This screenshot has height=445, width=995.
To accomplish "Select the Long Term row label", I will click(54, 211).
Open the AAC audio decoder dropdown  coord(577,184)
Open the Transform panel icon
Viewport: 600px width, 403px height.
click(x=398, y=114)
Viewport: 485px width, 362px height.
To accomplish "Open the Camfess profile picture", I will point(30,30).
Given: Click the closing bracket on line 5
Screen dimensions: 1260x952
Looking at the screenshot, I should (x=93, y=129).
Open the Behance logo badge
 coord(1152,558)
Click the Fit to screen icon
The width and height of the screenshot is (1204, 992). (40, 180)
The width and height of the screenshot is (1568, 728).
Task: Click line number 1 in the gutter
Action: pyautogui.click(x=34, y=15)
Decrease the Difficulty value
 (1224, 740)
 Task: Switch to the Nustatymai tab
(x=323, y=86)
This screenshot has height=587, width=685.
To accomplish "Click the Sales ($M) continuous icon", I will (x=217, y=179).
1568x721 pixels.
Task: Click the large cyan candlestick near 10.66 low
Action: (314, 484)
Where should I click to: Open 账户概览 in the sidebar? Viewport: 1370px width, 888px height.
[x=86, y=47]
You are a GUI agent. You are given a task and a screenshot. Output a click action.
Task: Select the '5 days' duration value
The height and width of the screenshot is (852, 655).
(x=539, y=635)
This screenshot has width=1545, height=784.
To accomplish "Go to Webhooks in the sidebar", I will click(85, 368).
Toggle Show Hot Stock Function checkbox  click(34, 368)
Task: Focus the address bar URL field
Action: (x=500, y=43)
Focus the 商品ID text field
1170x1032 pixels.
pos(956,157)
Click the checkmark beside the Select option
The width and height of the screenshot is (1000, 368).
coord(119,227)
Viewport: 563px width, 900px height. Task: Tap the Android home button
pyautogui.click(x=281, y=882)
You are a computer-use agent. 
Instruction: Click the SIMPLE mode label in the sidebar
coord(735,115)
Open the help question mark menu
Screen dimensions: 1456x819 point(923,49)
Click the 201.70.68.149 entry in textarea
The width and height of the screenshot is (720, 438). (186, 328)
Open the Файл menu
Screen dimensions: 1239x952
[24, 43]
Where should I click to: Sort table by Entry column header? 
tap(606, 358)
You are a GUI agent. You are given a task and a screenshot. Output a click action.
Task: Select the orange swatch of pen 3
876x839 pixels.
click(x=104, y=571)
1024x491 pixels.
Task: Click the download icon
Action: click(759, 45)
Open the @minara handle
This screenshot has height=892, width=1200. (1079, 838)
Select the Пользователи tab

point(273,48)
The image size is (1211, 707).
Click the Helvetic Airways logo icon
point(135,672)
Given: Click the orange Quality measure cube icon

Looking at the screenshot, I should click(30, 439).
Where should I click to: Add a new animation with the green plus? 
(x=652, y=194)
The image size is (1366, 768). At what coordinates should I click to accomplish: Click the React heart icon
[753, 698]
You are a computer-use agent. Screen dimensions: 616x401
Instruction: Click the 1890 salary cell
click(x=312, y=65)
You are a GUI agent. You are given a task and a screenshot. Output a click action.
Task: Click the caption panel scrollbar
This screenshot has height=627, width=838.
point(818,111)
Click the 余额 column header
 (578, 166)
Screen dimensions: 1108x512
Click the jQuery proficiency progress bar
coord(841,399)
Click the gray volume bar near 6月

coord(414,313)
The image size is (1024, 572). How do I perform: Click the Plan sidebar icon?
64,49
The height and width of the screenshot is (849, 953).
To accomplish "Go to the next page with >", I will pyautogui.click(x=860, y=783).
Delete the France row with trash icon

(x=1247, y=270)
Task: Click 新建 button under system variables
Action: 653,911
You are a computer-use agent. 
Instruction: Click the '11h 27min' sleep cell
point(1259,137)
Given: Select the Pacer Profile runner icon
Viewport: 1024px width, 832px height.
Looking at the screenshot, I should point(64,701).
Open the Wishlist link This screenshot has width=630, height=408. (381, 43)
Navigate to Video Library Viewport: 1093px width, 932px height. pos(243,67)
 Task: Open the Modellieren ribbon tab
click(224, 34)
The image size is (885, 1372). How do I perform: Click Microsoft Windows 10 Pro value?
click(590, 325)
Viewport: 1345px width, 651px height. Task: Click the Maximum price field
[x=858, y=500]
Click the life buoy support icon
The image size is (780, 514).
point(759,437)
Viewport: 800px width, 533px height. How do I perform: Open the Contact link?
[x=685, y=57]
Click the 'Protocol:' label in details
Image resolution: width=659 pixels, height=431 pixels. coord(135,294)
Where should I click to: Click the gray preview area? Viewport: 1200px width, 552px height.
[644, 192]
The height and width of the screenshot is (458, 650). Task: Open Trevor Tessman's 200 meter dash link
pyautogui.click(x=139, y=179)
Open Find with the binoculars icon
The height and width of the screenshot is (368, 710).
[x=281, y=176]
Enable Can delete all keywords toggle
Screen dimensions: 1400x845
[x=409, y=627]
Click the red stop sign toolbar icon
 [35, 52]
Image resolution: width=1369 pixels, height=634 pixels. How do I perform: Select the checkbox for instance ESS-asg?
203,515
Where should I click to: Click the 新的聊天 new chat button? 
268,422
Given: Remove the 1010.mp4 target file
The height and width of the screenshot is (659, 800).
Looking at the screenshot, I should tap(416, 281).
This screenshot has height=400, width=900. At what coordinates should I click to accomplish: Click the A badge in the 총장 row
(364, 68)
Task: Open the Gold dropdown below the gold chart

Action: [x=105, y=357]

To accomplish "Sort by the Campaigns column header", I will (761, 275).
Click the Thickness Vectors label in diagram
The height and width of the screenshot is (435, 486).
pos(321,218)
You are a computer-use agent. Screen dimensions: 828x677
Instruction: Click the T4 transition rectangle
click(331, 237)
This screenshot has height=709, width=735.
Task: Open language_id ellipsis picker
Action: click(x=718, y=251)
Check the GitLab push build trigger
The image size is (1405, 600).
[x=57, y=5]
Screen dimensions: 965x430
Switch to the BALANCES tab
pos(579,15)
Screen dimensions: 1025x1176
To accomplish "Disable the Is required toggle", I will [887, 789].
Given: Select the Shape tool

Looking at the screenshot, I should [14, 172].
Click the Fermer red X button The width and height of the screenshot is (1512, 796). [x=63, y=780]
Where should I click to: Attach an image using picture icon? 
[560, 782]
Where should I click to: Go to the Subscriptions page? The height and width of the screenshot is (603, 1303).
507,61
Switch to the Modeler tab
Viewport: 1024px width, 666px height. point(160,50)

### What the task asks:
What is needed here is how many lines of the entries contain "computer"; give that number alone.

### Your solution:
4